La propuesta partía de una idea políticamente rentable: reducir costos y simplificar estructuras. Entre los puntos centrales estaba disminuir el número de senadores, modificar el esquema de representación proporcional y recortar gastos electorales que, desde la narrativa presidencial, siguen siendo excesivos para un país con enormes desigualdades sociales. También se buscaba actualizar reglas frente al uso de inteligencia artificial, bots y propaganda digital en campañas, bajo el argumento de que la política mexicana ya no puede seguir regulándose con instrumentos pensados para otra época.

Pero detrás del discurso de austeridad había un elemento mucho más sensible: la redistribución real del poder entre partidos.

Ahí apareció el primer muro inesperado. El Partido del Trabajo y el Partido Verde, aliados históricos de Morena, decidieron no acompañar la iniciativa. No fue una ruptura ideológica, sino una reacción de supervivencia política. Ambos entendieron que una reducción o modificación profunda en el sistema de representación proporcional podía afectar directamente su capacidad de conservar espacios legislativos propios. En otras palabras: Morena proponía una reforma pensada desde la lógica de partido dominante, mientras sus aliados la leyeron desde la lógica de partidos que necesitan reglas protectoras para seguir siendo relevantes.

La votación dejó una fotografía políticamente incómoda: Morena no logró reunir la fuerza suficiente para sacar adelante una reforma constitucional aun teniendo la Presidencia, mayoría simple y control narrativo del debate público.

Y esa derrota tiene consecuencias internas.

Porque más allá del revés legislativo, el episodio deja a la presidenta frente a una realidad que en política pesa mucho: el capital político no es permanente, se administra y también se erosiona. Dentro de Morena, la señal fue clara: si los aliados ya marcan distancia, también empiezan a moverse los grupos internos que observan hasta dónde llega realmente la capacidad presidencial de ordenar decisiones.

Eso obliga ahora a Claudia Sheinbaum a recuperar control interno. Y una de las rutas más previsibles es endurecer su influencia en la construcción de candidaturas. Lo que viene hacia 2027 puede ser un proceso mucho más cerrado, donde perfiles cercanos a Palacio Nacional busquen ocupar candidaturas a gubernaturas y diputaciones federales como mecanismo de blindaje político. Es decir: si el Congreso mostró límites, entonces la siguiente apuesta será construir una mayoría futura más disciplinada desde el origen.

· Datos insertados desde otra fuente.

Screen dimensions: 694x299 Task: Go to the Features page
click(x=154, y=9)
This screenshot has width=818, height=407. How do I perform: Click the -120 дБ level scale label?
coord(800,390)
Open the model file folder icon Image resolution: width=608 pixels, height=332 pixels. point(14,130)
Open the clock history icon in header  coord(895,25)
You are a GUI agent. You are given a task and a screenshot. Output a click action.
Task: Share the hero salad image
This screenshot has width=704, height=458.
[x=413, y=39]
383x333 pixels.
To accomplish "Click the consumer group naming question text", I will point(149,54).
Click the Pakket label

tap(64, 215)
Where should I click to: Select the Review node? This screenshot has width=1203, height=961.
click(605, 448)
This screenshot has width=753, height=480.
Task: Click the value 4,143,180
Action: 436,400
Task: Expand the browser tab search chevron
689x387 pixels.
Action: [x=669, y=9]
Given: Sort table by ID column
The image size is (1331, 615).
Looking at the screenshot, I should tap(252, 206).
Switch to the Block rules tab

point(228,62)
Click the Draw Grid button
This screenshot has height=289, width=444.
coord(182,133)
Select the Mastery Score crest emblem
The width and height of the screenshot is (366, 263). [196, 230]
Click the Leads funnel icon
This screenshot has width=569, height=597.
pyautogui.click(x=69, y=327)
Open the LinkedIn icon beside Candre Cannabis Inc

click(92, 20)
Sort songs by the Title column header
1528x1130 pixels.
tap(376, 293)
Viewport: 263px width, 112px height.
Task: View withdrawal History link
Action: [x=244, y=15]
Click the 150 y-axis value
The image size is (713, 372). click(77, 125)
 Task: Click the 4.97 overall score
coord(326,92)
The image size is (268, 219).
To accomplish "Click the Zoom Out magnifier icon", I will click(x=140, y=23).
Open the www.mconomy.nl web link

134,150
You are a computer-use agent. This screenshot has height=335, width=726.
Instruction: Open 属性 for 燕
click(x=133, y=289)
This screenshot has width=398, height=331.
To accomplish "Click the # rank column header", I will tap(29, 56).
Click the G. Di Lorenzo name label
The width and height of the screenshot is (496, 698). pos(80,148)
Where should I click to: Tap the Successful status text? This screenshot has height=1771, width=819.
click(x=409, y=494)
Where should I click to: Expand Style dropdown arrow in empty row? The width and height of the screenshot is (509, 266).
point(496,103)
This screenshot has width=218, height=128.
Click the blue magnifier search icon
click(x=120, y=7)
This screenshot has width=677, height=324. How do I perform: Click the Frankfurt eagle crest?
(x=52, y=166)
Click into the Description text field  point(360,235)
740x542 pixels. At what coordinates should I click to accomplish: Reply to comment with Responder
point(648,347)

En política mexicana eso suele traducirse en una lógica sencilla: menos concesiones territoriales y más control sobre quién llega.

Por eso no es casual que desde el entorno presidencial ya se hable del llamado “Plan B”.

La presidenta ha dejado claro que el fracaso de una reforma constitucional no significa renunciar al proyecto. El plan alterno consiste en avanzar por rutas secundarias: reformas legales ordinarias, ajustes administrativos y decisiones presupuestales que no necesiten mayoría calificada. Reducir financiamiento público a partidos, endurecer reglas de operación institucional y modificar mecanismos internos del sistema electoral pueden ejecutarse parcialmente sin tocar la Constitución.

Es una estrategia conocida: fragmentar una gran reforma en pequeñas decisiones acumulativas.

El cálculo político es evidente. Si no se puede ganar todo de una vez, se gana por partes.

Sin embargo, el costo político permanece. Porque esta votación también reveló algo más profundo: la coalición gobernante ya entró en una etapa donde cada aliado comienza a defender su propio futuro electoral.

Y cuando eso ocurre, cada iniciativa deja de ser solamente técnica para convertirse en una negociación de poder.

La reforma electoral no murió; simplemente abrió una nueva batalla.

Una donde ya no basta tener mayoría moral, narrativa presidencial o popularidad pública. Ahora también habrá que reconstruir disciplina política.

Y esa es quizá la prueba más delicada que enfrenta hoy la presidenta: demostrar que todavía puede ordenar a su propia mayoría sin fracturar el proyecto que la llevó al poder.